Dominique gère une société de transports routiers près de Bordeaux. Elle est assistée de son compagnon Henri. Mais leur relation tourne court lorsque le quinquagénaire s’éprend de Julie, une jeune Canadienne. Un soir, apprenant qu’Henri a rendez-vous avec Julie, Dominique s’y rend à sa place. Elle propose de l’argent à sa rivale pour qu’elle quitte la région. Le ton monte. Julie s’enfuit. Folle de jalousie, Dominique se suicide…

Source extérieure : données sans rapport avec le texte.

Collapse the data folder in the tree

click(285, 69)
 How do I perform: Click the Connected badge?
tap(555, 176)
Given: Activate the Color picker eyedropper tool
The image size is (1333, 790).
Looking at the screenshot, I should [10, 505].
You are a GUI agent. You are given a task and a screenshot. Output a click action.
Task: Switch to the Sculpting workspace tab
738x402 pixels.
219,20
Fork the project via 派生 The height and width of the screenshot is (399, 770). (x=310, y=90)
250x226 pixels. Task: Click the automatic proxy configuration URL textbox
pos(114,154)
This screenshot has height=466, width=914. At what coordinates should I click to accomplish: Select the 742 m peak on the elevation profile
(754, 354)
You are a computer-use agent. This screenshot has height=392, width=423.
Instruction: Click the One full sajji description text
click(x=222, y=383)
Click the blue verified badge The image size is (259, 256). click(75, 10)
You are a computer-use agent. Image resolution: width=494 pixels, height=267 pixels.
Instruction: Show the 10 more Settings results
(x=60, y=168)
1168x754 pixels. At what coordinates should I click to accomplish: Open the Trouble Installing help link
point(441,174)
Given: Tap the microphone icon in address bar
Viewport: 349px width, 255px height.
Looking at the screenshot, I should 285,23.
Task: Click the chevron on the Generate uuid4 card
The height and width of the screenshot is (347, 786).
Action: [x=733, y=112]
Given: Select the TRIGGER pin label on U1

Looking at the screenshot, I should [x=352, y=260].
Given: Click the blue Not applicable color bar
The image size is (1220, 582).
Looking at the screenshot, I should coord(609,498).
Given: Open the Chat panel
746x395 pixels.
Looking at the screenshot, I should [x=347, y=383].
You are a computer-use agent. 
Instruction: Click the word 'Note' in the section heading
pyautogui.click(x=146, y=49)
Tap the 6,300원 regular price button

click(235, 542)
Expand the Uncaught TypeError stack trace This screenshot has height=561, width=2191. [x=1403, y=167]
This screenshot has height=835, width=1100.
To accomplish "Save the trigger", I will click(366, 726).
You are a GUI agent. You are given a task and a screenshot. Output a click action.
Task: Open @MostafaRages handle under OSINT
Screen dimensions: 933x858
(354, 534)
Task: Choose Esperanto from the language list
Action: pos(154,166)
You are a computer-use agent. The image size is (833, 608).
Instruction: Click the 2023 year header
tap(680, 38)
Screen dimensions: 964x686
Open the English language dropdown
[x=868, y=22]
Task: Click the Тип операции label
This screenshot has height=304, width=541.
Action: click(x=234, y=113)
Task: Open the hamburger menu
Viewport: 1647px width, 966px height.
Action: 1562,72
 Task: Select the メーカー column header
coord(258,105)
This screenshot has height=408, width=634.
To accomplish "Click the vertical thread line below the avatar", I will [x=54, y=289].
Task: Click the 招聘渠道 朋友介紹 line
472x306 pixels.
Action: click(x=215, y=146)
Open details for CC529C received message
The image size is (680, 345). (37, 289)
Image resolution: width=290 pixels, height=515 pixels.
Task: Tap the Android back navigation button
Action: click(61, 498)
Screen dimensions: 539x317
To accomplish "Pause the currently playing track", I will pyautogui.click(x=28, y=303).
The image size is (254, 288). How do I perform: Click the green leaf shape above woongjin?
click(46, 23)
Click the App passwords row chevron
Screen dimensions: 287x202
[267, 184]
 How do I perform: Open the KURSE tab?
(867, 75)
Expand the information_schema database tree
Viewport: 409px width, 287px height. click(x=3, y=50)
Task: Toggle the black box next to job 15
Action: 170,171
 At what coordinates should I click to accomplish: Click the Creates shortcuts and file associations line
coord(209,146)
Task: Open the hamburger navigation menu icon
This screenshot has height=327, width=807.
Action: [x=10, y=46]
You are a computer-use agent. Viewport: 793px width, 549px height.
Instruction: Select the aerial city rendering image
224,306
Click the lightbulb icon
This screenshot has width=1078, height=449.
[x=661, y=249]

Après un premier long-métrage – France société anonyme – complètement foutraque, à la fois fascinant et terriblement assommant (euphémisme), Alain Corneau change son fusil d’épaule et signe un vrai coup de maître deux ans plus tard, Police Python 357, polar implacable et froid comme le platine, qui connaît un beau succès public, en attirant près d’1,5 million de spectateurs dans les salles en mars 1976. Metteur en scène et scénariste cinéphile, mais aussi cinéphage, Alain Corneau profite de cet engouement pour surfer sur la même recette et décide de remettre le couvert dès l’année suivante avec La Menace, également interprété par Yves Montand. Avec ce troisième film, le cinéaste prolonge ce qu’il avait entrepris avec Police Python 357, en poussant les curseurs, en asséchant aussi bien le fond que la forme, à la limite de l’abstraction. Moins ou mal considéré, c’est selon, La Menace n’en reste pas moins représentatif du cinéma « mathématiques », pour ne pas dire scientifique d’Alain Corneau, où tout y est carré, symétrique, glacé et pourtant fragile, car souvent fatal ou sans espoir de retour. Redoutablement pessimiste, ce polar sombre demeure essentiellement connu pour son dernier acte, quasiment dépourvu de dialogues, reposant entièrement sur le cadre, l’ambiance, une claustrophobie qui serre la gorge du spectateur jusqu’au dénouement entré dans l’histoire du cinéma.